Screenshot grounding data:

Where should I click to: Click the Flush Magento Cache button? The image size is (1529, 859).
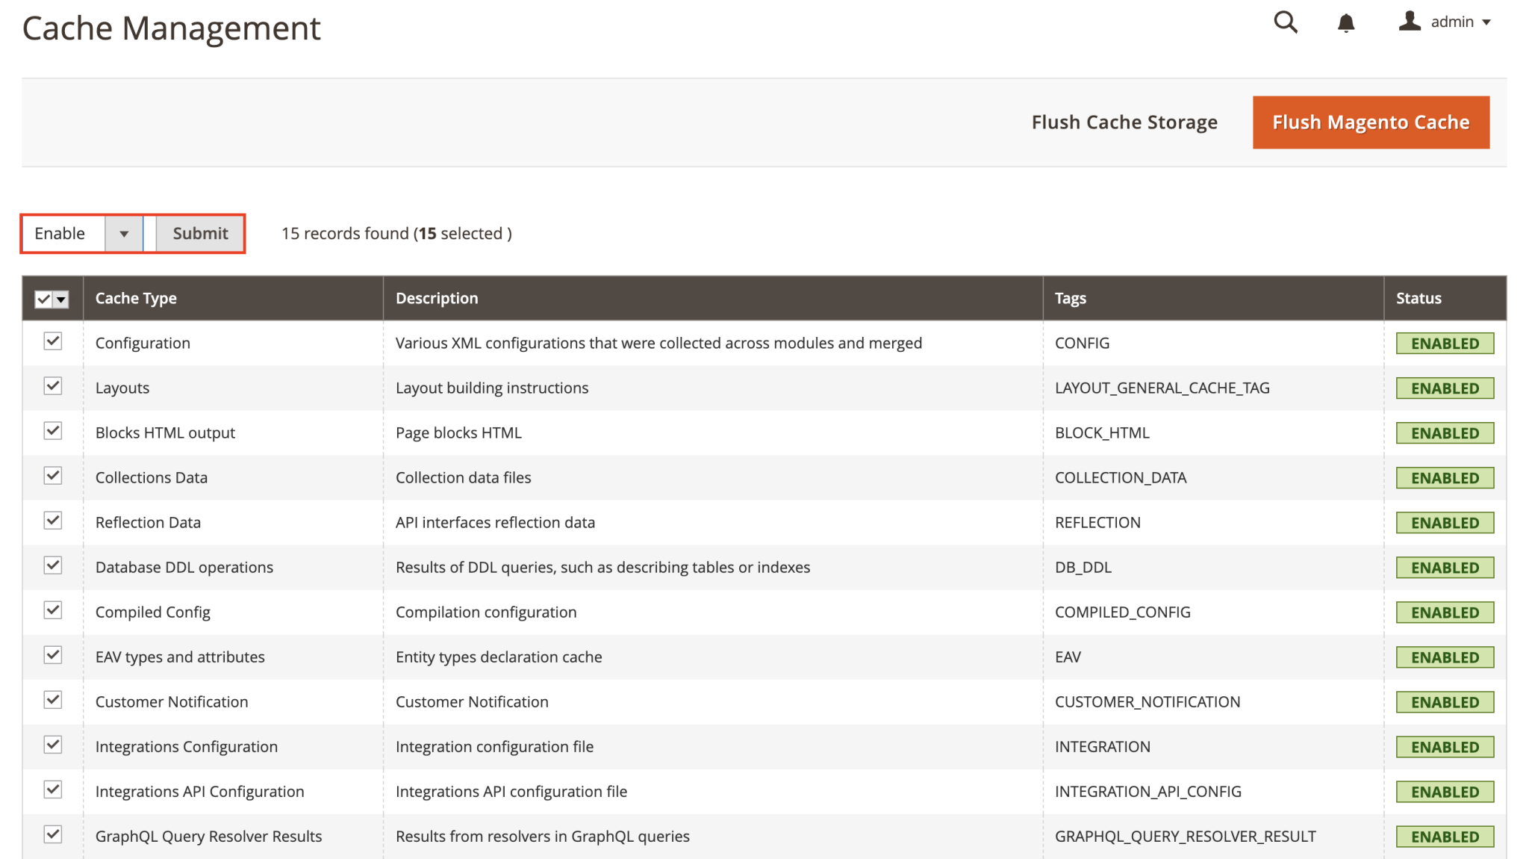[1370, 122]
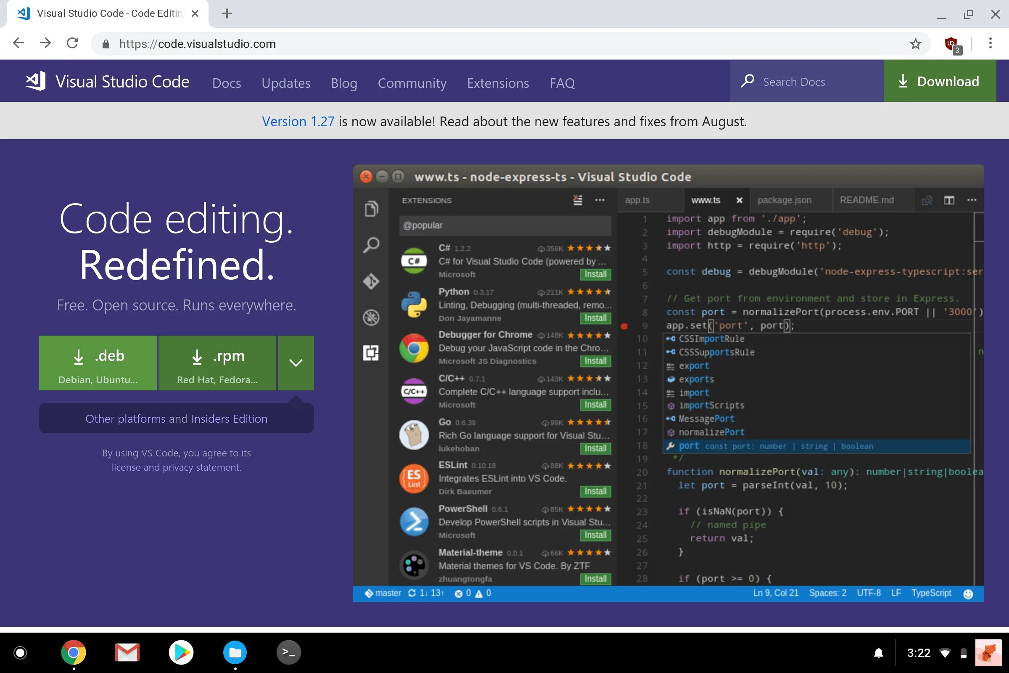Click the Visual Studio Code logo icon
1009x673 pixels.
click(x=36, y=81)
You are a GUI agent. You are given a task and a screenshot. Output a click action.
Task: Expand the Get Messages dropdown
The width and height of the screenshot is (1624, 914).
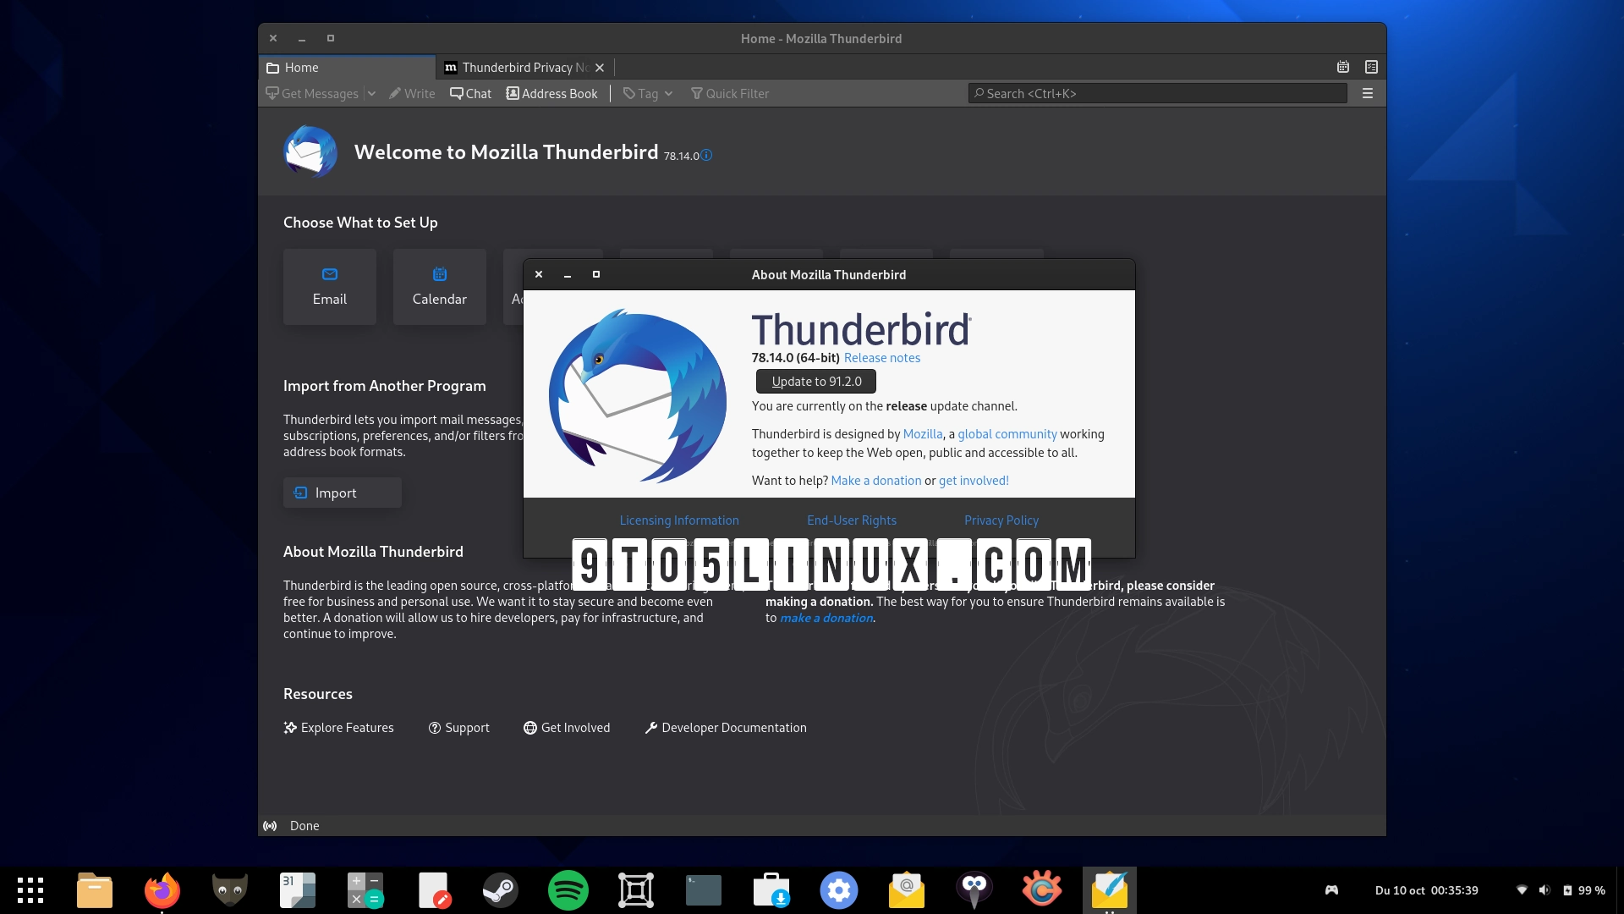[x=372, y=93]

PROMPT:
Copy out every entry above word for word; omit the images.

SOLUTION:
Where should I click to: Click the Flush Magento Cache button? The image size is (1529, 859).
[1370, 122]
Click the Visual Studio Code logo icon
1009x673 pixels.
click(x=36, y=81)
You are a GUI agent. You are given a task and a screenshot. Output a click action.
Task: Expand the Get Messages dropdown
The width and height of the screenshot is (1624, 914).
[x=372, y=93]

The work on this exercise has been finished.